RAW DATA:
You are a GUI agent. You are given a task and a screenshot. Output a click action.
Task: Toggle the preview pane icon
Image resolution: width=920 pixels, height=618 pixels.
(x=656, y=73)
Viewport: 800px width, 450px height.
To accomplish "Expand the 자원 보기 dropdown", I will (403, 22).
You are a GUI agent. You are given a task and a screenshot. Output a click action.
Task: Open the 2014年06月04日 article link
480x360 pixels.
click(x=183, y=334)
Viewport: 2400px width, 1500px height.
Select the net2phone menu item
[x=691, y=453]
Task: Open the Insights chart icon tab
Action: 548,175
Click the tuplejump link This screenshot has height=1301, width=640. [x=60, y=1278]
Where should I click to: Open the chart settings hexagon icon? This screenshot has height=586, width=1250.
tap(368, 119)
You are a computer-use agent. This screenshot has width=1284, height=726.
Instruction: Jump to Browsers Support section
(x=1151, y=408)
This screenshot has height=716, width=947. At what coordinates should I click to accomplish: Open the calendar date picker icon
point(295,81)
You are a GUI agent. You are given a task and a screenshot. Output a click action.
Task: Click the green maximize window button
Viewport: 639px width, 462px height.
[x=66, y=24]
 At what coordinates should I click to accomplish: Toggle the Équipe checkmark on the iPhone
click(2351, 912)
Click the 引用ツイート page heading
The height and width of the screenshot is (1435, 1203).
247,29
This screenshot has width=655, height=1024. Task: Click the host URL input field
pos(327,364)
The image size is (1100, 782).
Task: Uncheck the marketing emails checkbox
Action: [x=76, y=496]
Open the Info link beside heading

EXERCISE OBJECTIVE:
Among the entries, copy every line containing the word "link".

FINISHED TASK:
Task: Open the 2014年06月04日 article link
Click the tuplejump link This screenshot has height=1301, width=640. [x=60, y=1278]
Open the Info link beside heading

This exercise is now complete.